» Stated task
Can you reproduce every line of the listing below word for word, leaving out the pictures?

» Data extract
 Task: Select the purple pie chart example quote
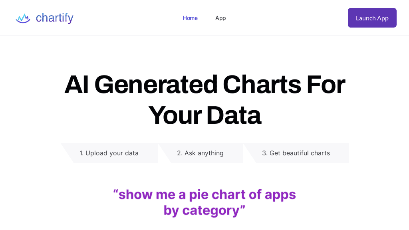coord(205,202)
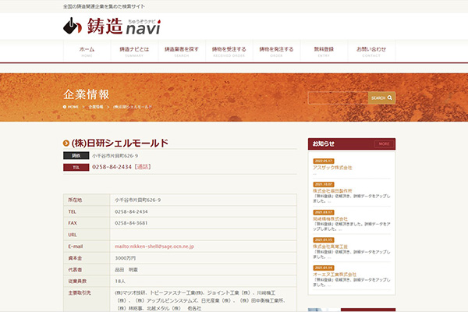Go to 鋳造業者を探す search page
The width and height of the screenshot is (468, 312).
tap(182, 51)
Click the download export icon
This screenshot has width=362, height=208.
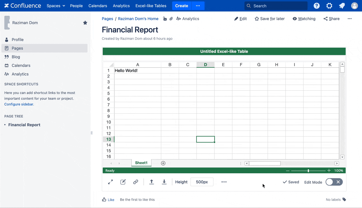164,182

» Solution to this problem
 Task: Select the purple pie chart example quote
coord(205,202)
Go to 鋳造業者を探す search page
The width and height of the screenshot is (468, 312).
tap(182, 51)
Click the download export icon
This screenshot has width=362, height=208.
164,182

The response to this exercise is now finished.